>> begin Exercise materials

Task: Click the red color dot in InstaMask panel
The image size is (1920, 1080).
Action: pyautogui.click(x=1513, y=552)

>> end Exercise materials
>> begin Exercise materials

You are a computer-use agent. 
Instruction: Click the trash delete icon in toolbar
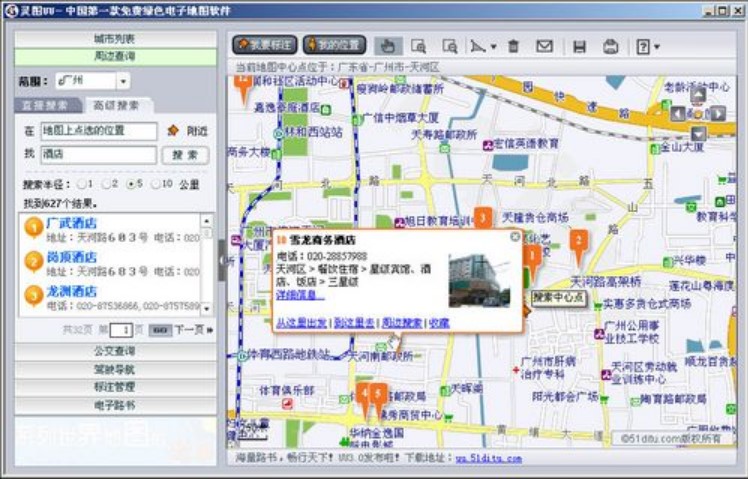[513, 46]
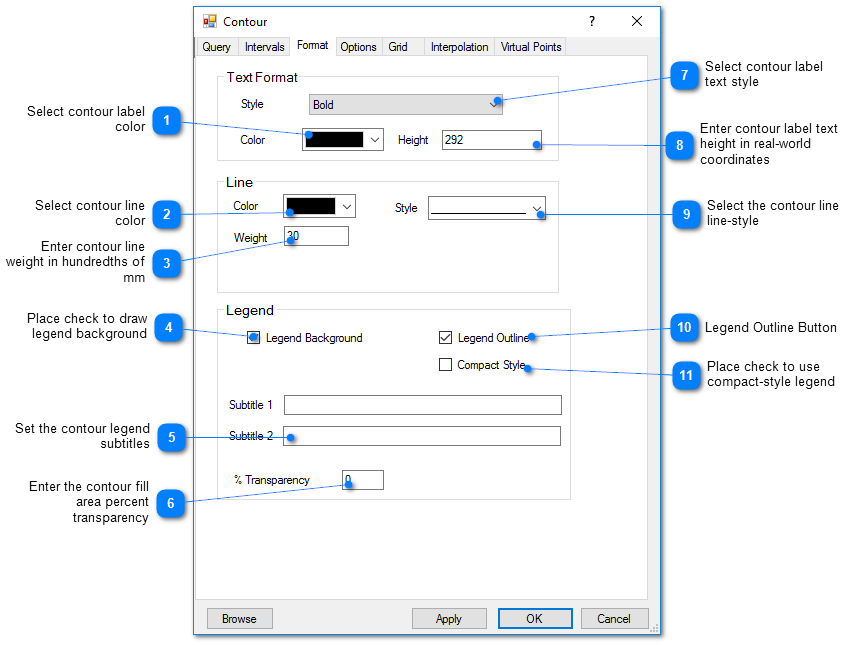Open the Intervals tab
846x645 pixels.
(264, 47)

>> end Exercise materials
>> begin Exercise materials

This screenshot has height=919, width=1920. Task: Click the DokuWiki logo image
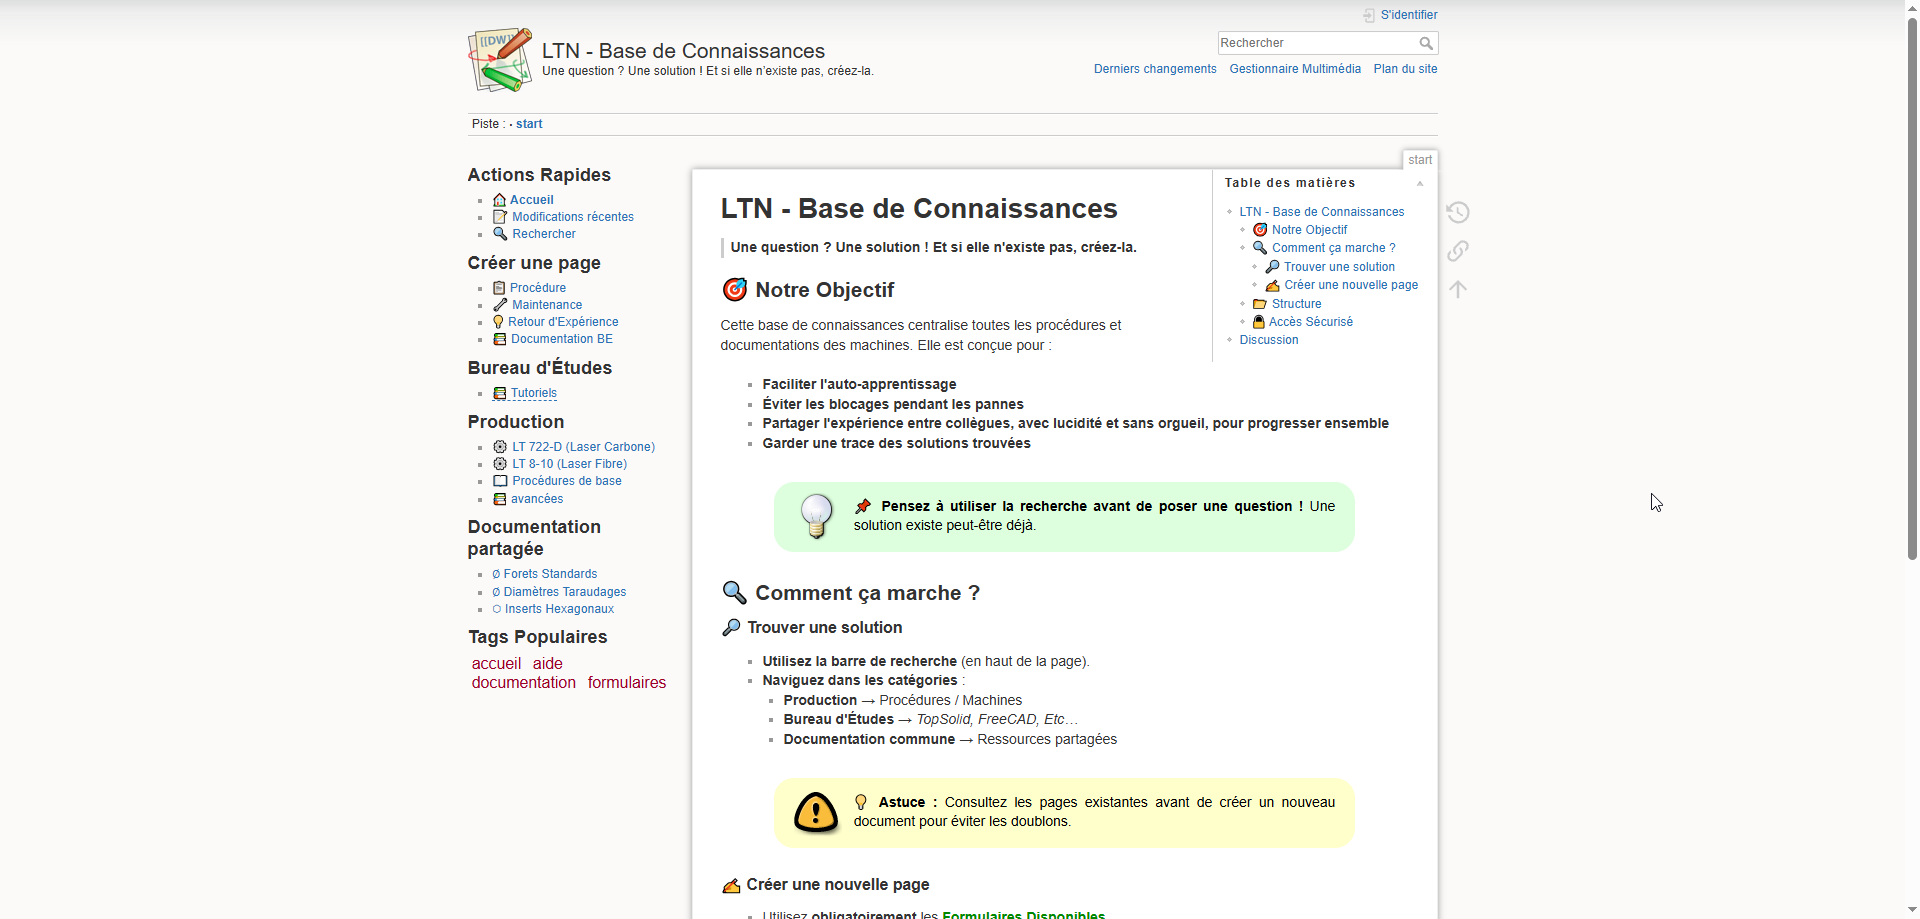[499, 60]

>> end Exercise materials

__What is being asked__. Locate every line in the records above that contains the word "image", and copy each of those lines.

__Solution for this exercise__.
The image size is (1920, 1080).
This screenshot has height=919, width=1920. Task: Click the DokuWiki logo image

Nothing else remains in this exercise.